Quantitative ctDNA is emerging as a sensitive and specific non-invasive marker of active cancer. However, it has not been studied in patients (pts) undergoing hepatic artery infusion (HAI) therapy for liver metastases from colorectal cancer (CRC) or intrahepatic cholangiocarcinoma (IHCC). We sought to test ctDNA as a noninvasive biomarker to correlate with outcomes to HAI therapy.

Methods

Pts with liver-only metastatic CRC or IHCC underwent standard of care surgical placement of HAI pump. Treatment was initiated with Day 1 floxuridine (FUDR) via HAI pump. On Day 15, FUDR was replaced with heparin saline (HS), and pts were given systemic therapy (SYS). Thereafter, cycles were repeated every 4 weeks with Day 1 (FUDR HAI and SYS) and Day 15 (HS HAI and SYS). We measured ctDNA on Day 1, Day 15, and every 4 weeks thereafter, and evaluated radiographic response using RECIST v1.1.

Results

We tracked ctDNA in 14 pts who underwent HAI: 10 with CRC and 4 with IHCC. Median age was 60 years (range 45-76), 11 pts were male, and 4 were receiving HAI therapy at time of analysis. 3 pts received adjuvant HAI and baseline ctDNA was 0; all 3 pts remained ctDNA-negative with no radiographic evidence of recurrence after completion of HAI (median 8.3 mo).
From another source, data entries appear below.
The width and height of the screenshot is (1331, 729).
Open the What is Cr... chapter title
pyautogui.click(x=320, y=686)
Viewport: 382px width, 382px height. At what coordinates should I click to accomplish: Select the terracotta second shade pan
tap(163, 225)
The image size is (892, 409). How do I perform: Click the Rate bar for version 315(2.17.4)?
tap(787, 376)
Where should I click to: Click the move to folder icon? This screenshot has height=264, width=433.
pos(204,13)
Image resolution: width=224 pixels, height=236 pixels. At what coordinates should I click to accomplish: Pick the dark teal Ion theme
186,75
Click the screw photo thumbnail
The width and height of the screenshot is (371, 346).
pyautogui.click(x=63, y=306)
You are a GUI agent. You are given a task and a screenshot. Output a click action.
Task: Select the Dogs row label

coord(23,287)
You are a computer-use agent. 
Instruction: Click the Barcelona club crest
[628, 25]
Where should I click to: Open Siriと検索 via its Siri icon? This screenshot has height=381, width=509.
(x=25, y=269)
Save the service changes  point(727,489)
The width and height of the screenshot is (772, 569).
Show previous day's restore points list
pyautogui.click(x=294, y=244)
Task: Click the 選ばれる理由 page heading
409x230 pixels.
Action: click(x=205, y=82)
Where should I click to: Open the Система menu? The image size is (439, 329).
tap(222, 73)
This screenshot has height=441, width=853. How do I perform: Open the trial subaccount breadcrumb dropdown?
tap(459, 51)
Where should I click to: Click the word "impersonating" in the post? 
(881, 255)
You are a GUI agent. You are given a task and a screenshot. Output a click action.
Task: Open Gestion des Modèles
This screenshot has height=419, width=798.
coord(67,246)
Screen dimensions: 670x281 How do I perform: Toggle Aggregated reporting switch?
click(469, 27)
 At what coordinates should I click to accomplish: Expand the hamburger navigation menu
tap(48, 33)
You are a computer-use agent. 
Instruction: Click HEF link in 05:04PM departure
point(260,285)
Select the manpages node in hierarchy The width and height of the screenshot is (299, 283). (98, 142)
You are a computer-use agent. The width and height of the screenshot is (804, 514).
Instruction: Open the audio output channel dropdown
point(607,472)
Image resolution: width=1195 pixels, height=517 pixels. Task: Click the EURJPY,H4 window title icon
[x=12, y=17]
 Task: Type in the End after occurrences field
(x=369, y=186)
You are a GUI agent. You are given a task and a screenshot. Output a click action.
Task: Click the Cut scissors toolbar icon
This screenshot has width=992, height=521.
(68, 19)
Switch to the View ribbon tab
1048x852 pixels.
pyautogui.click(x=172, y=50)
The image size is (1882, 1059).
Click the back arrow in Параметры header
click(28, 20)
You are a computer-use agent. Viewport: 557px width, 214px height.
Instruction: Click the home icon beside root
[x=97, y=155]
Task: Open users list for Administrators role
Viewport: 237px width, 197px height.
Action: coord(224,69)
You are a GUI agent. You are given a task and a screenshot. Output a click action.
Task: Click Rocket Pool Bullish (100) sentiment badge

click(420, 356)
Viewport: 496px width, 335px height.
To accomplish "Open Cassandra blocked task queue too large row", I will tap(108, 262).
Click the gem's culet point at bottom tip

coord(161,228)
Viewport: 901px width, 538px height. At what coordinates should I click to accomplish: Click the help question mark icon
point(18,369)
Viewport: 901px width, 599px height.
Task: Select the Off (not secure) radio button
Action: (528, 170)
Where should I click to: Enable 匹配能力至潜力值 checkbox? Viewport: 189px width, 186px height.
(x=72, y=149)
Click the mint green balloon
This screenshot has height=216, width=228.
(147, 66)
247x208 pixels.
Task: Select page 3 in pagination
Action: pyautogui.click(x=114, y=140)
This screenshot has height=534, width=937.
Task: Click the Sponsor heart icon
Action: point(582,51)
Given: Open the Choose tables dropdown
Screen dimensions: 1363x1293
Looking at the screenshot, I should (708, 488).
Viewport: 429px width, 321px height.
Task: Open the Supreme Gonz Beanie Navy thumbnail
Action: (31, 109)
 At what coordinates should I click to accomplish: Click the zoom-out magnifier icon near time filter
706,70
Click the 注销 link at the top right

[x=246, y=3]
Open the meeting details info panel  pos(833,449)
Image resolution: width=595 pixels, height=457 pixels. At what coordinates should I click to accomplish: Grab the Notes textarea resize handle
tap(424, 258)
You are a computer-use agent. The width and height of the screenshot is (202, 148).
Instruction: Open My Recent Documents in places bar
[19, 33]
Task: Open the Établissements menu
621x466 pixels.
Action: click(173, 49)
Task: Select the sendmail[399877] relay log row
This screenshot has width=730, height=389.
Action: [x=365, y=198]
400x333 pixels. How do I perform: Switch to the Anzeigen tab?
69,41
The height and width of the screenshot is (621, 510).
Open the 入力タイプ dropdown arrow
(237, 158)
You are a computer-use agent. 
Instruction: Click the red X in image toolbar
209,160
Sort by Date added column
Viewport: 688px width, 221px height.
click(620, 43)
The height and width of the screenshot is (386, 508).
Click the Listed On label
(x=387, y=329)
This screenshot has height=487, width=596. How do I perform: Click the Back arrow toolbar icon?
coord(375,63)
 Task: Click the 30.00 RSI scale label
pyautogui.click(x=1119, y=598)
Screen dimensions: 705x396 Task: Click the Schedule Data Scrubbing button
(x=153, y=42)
Of the remaining 11 pts, 1 pt did not have reduction in ctDNA to baseline; this pt had initial ctDNA rise, one of the lowest hepatic responses (20%), and early extrahepatic progression (2.7mo). 7 pts had ctDNA Day 1 and Day 15, representing first dose of FUDR HAI (no SYS). 2 of these pts had initial rise in ctDNA; these pts had the lowest hepatic responses (10%, 20%). Of pts with hepatic response (n=7), all had a decrease in ctDNA of 97% or greater from baseline. Decrease in ctDNA to very low values <1 mTM/mL was associated with lower risk of extrahepatic progression (p=0.015). In all pts with extrahepatic PD (n=6), ctDNA increases by at least 2-fold preceded CT progression by approximately 1 mo.

Conclusions

We demonstrate that ctDNA corresponds to radiographic response to HAI. This proof-of-concept study supports development of prospective longitudinal tracking of ctDNA in pts undergoing HAI to correlate to response, early identification of treatment resistance, and survival.

Legal entity responsible for the study

The authors.

Funding

Has not received any funding.

Disclosure

All authors have declared no conflicts of interest.